Understanding the development and progression of NAFLD.
Obesity is increasing worldwide and is one of the biggest health risks in today’s society. Because of this, one of the most common liver diseases is non-alcoholic fatty liver disease (NAFLD). Fatty liver is characterized by the excess storage of fat in the liver. Fatty liver is not inherently dangerous, but it can in some cases develop into chronic inflammation in the liver, which is called non-alcoholic steato-hepatitis (NASH). NASH can cause damage to the liver, inducing the formation of scar tissue also called fibrosis. When this state is prolonged the disease can progress into cirrhosis which is when the scar tissue becomes too severe and the liver’s functions starts to fail. Cirrhosis is non-reversible, and the only treatment is a liver-transplantation. Because NAFLD is becoming more prevalent it is of importance to increase the understanding of what metabolic changes occur during the disease’s development and progression. It is also of importance to have precise and non-invasive clinical methods to be able to detect how far a patient is in the disease progression. It might also be of high importance to be able to detect high degrees of inflammation early, so that steps can be taken to limit the development into the more severe conditions.

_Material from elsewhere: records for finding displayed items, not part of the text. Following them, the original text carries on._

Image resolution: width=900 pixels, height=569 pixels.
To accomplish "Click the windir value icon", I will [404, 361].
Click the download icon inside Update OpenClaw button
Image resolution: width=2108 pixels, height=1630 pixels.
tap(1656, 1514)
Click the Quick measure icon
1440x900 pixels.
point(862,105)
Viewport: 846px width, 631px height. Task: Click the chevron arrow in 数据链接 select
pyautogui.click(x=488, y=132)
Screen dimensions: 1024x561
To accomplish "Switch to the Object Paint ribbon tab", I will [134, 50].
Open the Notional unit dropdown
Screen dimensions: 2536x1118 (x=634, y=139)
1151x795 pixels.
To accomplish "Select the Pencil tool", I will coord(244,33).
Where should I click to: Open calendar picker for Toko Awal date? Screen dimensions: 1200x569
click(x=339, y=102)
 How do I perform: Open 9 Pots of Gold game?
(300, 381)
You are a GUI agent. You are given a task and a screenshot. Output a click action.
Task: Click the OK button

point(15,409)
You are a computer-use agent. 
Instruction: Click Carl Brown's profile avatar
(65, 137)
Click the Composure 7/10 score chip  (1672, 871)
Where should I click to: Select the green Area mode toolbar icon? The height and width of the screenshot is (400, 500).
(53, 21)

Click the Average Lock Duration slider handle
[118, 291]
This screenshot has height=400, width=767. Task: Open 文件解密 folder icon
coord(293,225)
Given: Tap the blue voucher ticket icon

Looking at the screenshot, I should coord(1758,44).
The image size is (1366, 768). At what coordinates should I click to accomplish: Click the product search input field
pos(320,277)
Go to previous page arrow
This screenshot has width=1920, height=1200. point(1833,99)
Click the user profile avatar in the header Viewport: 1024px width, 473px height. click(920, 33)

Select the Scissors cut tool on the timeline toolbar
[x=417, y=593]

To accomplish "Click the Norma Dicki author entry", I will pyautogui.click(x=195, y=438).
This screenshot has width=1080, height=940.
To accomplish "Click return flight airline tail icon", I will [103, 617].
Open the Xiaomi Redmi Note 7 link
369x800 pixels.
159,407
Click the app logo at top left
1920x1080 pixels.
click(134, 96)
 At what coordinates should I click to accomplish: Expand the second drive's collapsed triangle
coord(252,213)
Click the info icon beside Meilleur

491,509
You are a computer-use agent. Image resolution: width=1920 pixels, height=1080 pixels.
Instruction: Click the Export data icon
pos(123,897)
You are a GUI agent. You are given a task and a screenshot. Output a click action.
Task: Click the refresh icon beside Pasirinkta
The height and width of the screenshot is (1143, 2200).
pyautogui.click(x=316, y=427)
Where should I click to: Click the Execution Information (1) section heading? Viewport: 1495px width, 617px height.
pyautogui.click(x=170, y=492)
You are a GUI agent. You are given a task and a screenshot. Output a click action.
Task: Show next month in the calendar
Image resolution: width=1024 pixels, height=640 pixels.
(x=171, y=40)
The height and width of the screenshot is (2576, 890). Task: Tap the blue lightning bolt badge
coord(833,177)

In my PhD-project the goal is to try to increase our understating of NAFLD development and progression. We conduct several clinical studies which focuses on collecting NAFLD related data with a myriad of MRI methods. The goal is to use this data to develop and evaluate MRI methods that aim to detect measurements related to NAFLD and NASH. With the use of this data and data from other types of experiments e.g. animal-models and micro physiological systems (also describing NAFLD), we hope to be able to construct system biology models describing the underlying mechanism for NAFLD development and progression into NASH.